— Task objective —
Reproduce the following data verbatim, line for line.

— Records —
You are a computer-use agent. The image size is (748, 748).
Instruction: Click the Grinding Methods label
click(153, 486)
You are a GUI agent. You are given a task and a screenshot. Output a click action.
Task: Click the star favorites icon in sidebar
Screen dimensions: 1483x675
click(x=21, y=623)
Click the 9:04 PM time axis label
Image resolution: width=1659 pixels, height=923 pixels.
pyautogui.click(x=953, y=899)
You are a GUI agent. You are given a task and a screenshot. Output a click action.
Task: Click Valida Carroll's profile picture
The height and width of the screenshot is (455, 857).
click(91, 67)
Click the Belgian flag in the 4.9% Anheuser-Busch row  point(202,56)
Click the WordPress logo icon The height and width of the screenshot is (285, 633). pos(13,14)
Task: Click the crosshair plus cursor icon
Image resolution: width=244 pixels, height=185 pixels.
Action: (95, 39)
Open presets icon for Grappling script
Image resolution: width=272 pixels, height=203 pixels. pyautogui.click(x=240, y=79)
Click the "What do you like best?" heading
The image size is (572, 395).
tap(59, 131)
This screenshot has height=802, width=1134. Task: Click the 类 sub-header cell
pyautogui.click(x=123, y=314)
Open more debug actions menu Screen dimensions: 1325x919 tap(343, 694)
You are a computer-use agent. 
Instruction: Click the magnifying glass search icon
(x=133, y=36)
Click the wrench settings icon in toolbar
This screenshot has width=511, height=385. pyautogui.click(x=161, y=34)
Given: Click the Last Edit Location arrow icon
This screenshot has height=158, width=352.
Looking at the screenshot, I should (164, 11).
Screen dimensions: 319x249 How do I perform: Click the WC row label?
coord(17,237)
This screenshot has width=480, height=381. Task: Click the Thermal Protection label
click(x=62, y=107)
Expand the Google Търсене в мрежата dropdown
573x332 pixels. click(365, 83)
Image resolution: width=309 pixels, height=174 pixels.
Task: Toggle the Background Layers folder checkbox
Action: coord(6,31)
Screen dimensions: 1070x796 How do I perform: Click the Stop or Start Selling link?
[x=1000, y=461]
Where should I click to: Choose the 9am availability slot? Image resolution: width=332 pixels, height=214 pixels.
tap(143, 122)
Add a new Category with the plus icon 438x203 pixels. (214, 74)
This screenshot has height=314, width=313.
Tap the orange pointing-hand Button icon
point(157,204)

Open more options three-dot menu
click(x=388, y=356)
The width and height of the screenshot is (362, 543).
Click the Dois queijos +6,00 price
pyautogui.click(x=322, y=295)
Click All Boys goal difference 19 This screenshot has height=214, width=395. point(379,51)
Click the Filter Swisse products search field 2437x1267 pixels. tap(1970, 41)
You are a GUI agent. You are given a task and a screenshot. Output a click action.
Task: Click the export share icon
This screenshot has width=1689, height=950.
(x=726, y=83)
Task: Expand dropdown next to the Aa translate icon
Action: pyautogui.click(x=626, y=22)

— The answer —
You are a computer-use agent. The image size is (748, 748).
Instruction: Click the Grinding Methods label
click(153, 486)
You are a GUI agent. You are given a task and a screenshot. Output a click action.
Task: Click the star favorites icon in sidebar
Screen dimensions: 1483x675
click(x=21, y=623)
Click the 9:04 PM time axis label
Image resolution: width=1659 pixels, height=923 pixels.
pyautogui.click(x=953, y=899)
You are a GUI agent. You are given a task and a screenshot. Output a click action.
Task: Click Valida Carroll's profile picture
The height and width of the screenshot is (455, 857).
click(91, 67)
Click the Belgian flag in the 4.9% Anheuser-Busch row  point(202,56)
Click the WordPress logo icon The height and width of the screenshot is (285, 633). pos(13,14)
Task: Click the crosshair plus cursor icon
Image resolution: width=244 pixels, height=185 pixels.
Action: (95, 39)
Open presets icon for Grappling script
Image resolution: width=272 pixels, height=203 pixels. pyautogui.click(x=240, y=79)
Click the "What do you like best?" heading
The image size is (572, 395).
tap(59, 131)
This screenshot has height=802, width=1134. Task: Click the 类 sub-header cell
pyautogui.click(x=123, y=314)
Open more debug actions menu Screen dimensions: 1325x919 tap(343, 694)
You are a computer-use agent. 
Instruction: Click the magnifying glass search icon
(x=133, y=36)
Click the wrench settings icon in toolbar
This screenshot has width=511, height=385. pyautogui.click(x=161, y=34)
Given: Click the Last Edit Location arrow icon
This screenshot has height=158, width=352.
Looking at the screenshot, I should (164, 11).
Screen dimensions: 319x249 How do I perform: Click the WC row label?
coord(17,237)
This screenshot has width=480, height=381. Task: Click the Thermal Protection label
click(x=62, y=107)
Expand the Google Търсене в мрежата dropdown
573x332 pixels. click(365, 83)
Image resolution: width=309 pixels, height=174 pixels.
Task: Toggle the Background Layers folder checkbox
Action: coord(6,31)
Screen dimensions: 1070x796 How do I perform: Click the Stop or Start Selling link?
[x=1000, y=461]
Where should I click to: Choose the 9am availability slot? Image resolution: width=332 pixels, height=214 pixels.
tap(143, 122)
Add a new Category with the plus icon 438x203 pixels. (214, 74)
This screenshot has height=314, width=313.
Tap the orange pointing-hand Button icon
point(157,204)

Open more options three-dot menu
click(x=388, y=356)
The width and height of the screenshot is (362, 543).
Click the Dois queijos +6,00 price
pyautogui.click(x=322, y=295)
Click All Boys goal difference 19 This screenshot has height=214, width=395. point(379,51)
Click the Filter Swisse products search field 2437x1267 pixels. tap(1970, 41)
You are a GUI agent. You are given a task and a screenshot. Output a click action.
Task: Click the export share icon
This screenshot has width=1689, height=950.
(x=726, y=83)
Task: Expand dropdown next to the Aa translate icon
Action: pyautogui.click(x=626, y=22)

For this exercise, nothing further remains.